William Morton Wheeler was, like E. O. Wilson, an expert on social insects. In his book, “Social Life Among the Insects,” published in 1924, he wrote,
The whole trend of modern thought is toward a greater recognition of the very important and determining role of the irrational and the instinctive, not only in our social but also in our individual lives.
Oddly enough, the same statement would be as accurate today as it was then. Somehow, in the intervening years, we were derailed by the absurd behaviorist psychology of Skinner, Montagu, et.al., and the equally ridiculous “Not in our Genes” anthropology of Lewontin and Levins. Their work never really made any sense. For the most part, they were political ideologues, and their “science” was whatever was necessary to fit their narratives. For a time, and a long time, at that, politics trumped science in psychology and anthropology. For decades, it looked like Trofim Lysenko was winning.
Now, thanks to some remarkable advances, notably in neuroscience, but in many other scientific bailiwicks as well, the Montagus and Lewontins find themselves in a niche with such other variants of their species as the creation “scientists” where they have always belonged.
Since we have now come full circle, perhaps it would be well if the psychologists and anthropologists would leave off chasing the latest scientific trends for a time, and look back over their shoulders. They really owe us an explanation. How is it that people who claim to respect scientific truth were capable of deluding themselves and the rest of us for so long? What are the irrational aspects of our nature as human beings that made it possible for major branches of the sciences to be hijacked by political ideologues over a period of decades? Let them explain themselves. It would go a long way towards restoring their credibility.

Records provided:

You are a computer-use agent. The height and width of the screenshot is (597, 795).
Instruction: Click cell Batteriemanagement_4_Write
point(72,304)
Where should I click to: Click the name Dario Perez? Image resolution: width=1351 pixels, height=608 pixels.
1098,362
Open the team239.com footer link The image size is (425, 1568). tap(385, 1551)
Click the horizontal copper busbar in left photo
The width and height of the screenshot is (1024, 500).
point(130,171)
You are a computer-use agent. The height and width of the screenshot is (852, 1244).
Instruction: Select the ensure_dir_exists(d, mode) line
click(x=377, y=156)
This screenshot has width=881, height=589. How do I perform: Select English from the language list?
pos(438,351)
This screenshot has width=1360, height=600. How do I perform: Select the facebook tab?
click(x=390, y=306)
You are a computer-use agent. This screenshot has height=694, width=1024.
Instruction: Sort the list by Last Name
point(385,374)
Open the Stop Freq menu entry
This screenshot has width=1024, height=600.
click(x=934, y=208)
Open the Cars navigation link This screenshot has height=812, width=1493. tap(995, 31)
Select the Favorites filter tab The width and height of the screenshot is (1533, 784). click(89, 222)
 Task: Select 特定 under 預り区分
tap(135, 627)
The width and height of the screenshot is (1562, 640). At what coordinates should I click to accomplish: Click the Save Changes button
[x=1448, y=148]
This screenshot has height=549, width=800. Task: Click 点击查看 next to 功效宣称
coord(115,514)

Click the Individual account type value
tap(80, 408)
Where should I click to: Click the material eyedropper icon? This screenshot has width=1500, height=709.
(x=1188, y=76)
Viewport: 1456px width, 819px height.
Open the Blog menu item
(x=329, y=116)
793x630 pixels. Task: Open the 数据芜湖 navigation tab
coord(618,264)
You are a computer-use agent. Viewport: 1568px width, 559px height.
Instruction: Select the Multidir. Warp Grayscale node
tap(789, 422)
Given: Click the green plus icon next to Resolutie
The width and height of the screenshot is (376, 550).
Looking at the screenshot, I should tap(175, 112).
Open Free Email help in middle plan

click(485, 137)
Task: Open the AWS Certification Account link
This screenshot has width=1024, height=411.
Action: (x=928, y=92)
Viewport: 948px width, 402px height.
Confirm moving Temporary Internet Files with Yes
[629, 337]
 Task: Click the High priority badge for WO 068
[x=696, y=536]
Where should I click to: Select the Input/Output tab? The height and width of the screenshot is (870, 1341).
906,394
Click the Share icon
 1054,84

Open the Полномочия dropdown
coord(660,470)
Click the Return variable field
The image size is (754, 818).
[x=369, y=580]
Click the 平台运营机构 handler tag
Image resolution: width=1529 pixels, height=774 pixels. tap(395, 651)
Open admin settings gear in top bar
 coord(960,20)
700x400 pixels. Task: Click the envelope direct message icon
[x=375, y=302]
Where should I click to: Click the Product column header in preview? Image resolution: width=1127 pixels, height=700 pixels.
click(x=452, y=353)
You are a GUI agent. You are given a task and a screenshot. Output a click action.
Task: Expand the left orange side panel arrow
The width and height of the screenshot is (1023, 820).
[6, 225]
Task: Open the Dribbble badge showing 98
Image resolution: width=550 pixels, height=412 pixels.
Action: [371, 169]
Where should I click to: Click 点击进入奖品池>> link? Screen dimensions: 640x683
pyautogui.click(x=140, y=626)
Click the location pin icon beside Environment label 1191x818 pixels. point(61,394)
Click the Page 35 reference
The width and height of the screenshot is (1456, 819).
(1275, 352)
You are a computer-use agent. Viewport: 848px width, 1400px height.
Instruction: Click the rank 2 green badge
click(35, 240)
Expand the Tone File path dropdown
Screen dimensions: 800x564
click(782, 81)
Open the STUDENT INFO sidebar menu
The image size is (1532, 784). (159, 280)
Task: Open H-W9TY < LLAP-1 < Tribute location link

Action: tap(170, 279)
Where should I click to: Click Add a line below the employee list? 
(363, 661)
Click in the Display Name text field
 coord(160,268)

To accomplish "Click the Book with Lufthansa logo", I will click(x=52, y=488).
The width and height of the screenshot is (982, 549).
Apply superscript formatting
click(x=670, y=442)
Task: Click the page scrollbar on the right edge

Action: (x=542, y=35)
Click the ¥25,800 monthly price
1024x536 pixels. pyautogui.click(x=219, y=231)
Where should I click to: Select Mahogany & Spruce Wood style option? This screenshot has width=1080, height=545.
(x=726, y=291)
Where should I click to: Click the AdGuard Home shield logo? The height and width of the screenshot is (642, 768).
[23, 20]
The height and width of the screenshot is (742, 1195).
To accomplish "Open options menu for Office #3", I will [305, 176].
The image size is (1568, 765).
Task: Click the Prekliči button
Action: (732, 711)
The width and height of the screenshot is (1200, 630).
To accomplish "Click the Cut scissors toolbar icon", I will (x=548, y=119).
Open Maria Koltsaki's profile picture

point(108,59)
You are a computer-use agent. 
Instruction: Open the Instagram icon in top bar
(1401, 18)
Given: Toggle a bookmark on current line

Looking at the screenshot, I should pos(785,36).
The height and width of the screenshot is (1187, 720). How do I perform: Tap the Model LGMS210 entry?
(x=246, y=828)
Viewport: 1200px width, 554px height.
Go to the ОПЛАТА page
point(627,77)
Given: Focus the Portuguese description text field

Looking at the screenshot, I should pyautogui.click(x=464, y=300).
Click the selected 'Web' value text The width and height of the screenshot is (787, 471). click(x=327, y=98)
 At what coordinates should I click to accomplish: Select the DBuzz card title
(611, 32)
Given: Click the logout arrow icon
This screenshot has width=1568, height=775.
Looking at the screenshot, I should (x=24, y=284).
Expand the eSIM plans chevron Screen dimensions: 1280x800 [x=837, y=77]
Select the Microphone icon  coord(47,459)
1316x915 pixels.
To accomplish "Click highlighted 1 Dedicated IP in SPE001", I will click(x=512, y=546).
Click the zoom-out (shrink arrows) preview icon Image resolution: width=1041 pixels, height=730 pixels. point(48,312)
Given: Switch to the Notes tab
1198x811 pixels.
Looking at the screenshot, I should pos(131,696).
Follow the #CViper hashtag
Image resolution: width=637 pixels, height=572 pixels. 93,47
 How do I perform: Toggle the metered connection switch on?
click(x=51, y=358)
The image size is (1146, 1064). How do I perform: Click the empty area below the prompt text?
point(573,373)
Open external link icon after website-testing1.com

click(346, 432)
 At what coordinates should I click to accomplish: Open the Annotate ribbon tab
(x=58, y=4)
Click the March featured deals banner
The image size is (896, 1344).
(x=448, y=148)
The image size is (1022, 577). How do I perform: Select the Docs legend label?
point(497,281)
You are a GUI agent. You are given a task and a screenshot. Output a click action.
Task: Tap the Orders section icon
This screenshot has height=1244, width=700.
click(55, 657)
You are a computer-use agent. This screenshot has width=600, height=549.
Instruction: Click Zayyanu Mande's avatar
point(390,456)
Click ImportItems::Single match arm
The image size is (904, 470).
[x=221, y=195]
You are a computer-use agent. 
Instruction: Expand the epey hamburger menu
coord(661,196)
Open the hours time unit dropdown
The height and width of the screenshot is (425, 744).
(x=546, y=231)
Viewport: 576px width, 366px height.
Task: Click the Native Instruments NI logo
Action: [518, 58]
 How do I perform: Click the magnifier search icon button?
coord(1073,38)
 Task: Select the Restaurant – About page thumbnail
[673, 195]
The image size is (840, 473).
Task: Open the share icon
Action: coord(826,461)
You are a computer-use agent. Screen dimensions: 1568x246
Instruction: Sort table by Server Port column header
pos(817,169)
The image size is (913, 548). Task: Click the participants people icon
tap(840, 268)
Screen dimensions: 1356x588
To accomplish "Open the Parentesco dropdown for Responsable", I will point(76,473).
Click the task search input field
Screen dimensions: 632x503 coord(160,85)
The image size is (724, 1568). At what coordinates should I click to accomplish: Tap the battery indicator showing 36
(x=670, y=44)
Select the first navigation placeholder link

Tasks:
#1 According to the Wheeler passage, why did the work of the behaviorists and the "Not in our Genes" anthropologists never really make sense? Answer in one to three sentences.
#2 In the Wheeler passage, what year was "Social Life Among the Insects" published?
#3 Write out the part of the Wheeler passage between "Oddly enough, the" and "have always belonged.", inclusive.
The data come from a separate source, not from the Wheeler passage.

Exercise answers:
#1 Most of them were political ideologues, and their "science" was whatever they needed to fit their narratives. For a long time, politics trumped science in psychology and anthropology.

#2 1924.

#3
Oddly enough, the same statement would be as accurate today as it was then. Somehow, in the intervening years, we were derailed by the absurd behaviorist psychology of Skinner, Montagu, et.al., and the equally ridiculous “Not in our Genes” anthropology of Lewontin and Levins. Their work never really made any sense. For the most part, they were political ideologues, and their “science” was whatever was necessary to fit their narratives. For a time, and a long time, at that, politics trumped science in psychology and anthropology. For decades, it looked like Trofim Lysenko was winning.
Now, thanks to some remarkable advances, notably in neuroscience, but in many other scientific bailiwicks as well, the Montagus and Lewontins find themselves in a niche with such other variants of their species as the creation “scientists” where they have always belonged.